> What the task requires:
Can you write out again the lines starting with the line with "You are a computer-use agent. Viewport: 1068px" and going on through the line with "will tap(138, 215).", replacing "swatch" with "sample" and leaving everything else unchanged?

> Target pointing records:

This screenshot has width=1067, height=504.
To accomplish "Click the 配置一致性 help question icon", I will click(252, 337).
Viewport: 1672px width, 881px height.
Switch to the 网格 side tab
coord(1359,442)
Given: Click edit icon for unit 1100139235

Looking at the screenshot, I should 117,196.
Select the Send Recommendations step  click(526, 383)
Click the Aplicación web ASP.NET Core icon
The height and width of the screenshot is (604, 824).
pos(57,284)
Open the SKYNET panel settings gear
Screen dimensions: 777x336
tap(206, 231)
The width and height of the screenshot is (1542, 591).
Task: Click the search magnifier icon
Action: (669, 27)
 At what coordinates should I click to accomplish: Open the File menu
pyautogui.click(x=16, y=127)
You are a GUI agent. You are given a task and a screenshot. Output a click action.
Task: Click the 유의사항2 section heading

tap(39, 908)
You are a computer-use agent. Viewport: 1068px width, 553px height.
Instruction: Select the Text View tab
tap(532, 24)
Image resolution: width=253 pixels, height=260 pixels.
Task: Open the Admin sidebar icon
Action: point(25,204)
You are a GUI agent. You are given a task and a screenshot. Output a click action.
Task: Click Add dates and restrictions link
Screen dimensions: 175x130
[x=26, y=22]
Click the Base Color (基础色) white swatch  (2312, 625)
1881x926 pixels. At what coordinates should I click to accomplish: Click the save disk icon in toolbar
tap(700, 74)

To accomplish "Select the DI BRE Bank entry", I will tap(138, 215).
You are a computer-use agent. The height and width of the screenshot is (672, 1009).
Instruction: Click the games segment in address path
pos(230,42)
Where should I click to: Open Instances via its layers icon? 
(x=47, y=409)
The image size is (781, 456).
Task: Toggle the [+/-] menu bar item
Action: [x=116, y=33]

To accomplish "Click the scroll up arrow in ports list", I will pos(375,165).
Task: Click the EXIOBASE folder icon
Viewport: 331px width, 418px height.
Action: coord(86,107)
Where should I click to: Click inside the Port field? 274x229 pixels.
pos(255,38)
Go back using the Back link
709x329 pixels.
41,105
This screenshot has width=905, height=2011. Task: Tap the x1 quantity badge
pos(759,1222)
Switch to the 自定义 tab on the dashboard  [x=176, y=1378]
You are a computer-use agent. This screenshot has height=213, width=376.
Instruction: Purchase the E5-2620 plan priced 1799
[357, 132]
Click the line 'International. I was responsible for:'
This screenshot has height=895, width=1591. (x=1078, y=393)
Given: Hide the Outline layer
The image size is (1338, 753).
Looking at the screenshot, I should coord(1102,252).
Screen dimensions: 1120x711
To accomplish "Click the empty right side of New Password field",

> Completed exercise:
You are a computer-use agent. Viewport: 1068px width, 553px height.
Instruction: Select the Text View tab
tap(532, 24)
Image resolution: width=253 pixels, height=260 pixels.
Task: Open the Admin sidebar icon
Action: point(25,204)
You are a GUI agent. You are given a task and a screenshot. Output a click action.
Task: Click Add dates and restrictions link
Screen dimensions: 175x130
[x=26, y=22]
Click the Base Color (基础色) white sample  (2312, 625)
1881x926 pixels. At what coordinates should I click to accomplish: Click the save disk icon in toolbar
tap(700, 74)

To accomplish "Select the DI BRE Bank entry", I will tap(138, 215).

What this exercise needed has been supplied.